## Goals
A. Answer these from the message on baselines versus labels, one line each:
(i) What can you ask a revision about labels that you cannot ask about baselines?
(ii) How is a baseline created?
(iii) What does a label lose?
B. Write out the part of the message on baselines versus labels starting at "Can someone give" and ending at "certain implementation choices.", word for word.

## Provided text
*****

Re: Baselines vs. labels

From: Geoffrey M. Clemm (geoffrey.clemm@rational.com)
Date: Tue, Jan 04 2000

  • Next message: Geoffrey M. Clemm: "Removing the "single line of descent" restriction on activities"

    Date: Tue, 4 Jan 2000 11:06:57 -0500
    Message-Id: <10001041606.AA17944@tantalum>
    From: "Geoffrey M. Clemm" <geoffrey.clemm@rational.com>
    To: ietf-dav-versioning@w3.org
    Subject: Re: Baselines vs. labels
    
    
       From: "Eric Sedlar" <esedlar@us.oracle.com>
    
       Can someone give a bit of rationale for when you use baselines and when
       you use a label applied recursively to all the elements of a
       collection?  Is a baseline just a specialized case of a label?
    
    One key difference between a baseline and a label is that you can
    ask a revision "what labels are on you" but you cannot ask a revision
    "what baselines include you".  This can have significant performance
    impact on certain implementation choices.
    
    Another key difference is a baseline is created by taking a "snapshot"
    of the state of a workspace, which can provide a very cheap implementation
    mechanism (i.e. based on the current value of the revision-selection-rule).
    A label is moved arbitrarily, so there is no revision-selection-rule
    optimization available.
    
    Another key difference is that a baseline captures the "history" of a
    set of revisions, i.e. you can find predecessor baselines and successor
    baselines.  In contrast, a label just captures the current state of
    a collection of revisions.  Where the label was in the past is lost.

*****

## Collected material
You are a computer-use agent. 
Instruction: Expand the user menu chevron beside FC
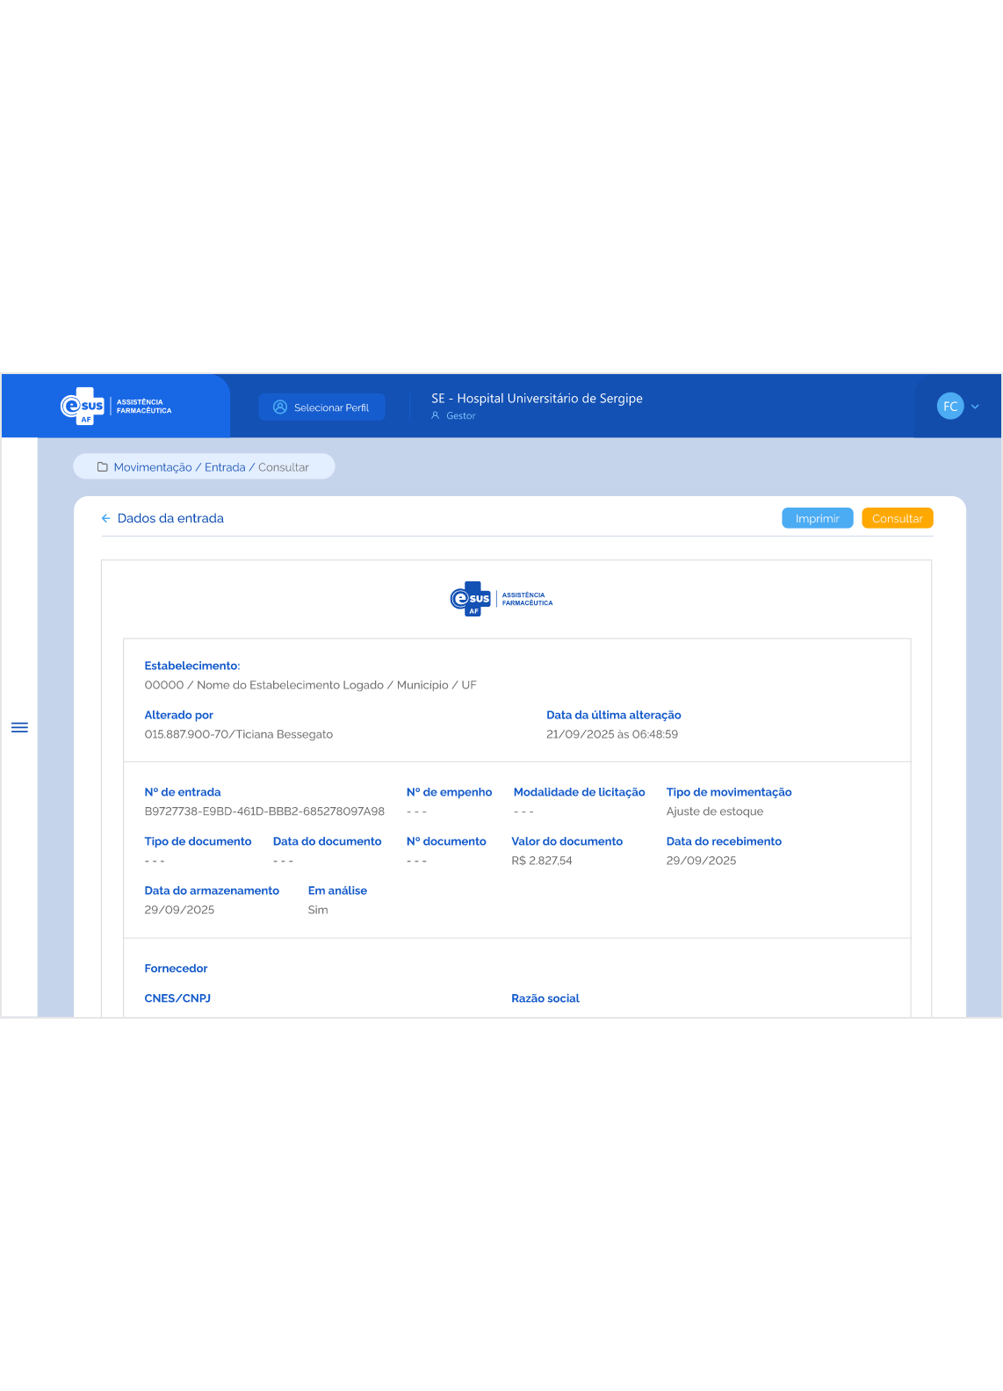coord(975,407)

*****

## Outputs in order
A.
(i) You can ask a revision what labels are on it, but you cannot ask it what baselines include it.
(ii) By taking a "snapshot" of the state of a workspace.
(iii) Where the label was in the past.

B.
Can someone give a bit of rationale for when you use baselines and when
       you use a label applied recursively to all the elements of a
       collection?  Is a baseline just a specialized case of a label?
    
    One key difference between a baseline and a label is that you can
    ask a revision "what labels are on you" but you cannot ask a revision
    "what baselines include you".  This can have significant performance
    impact on certain implementation choices.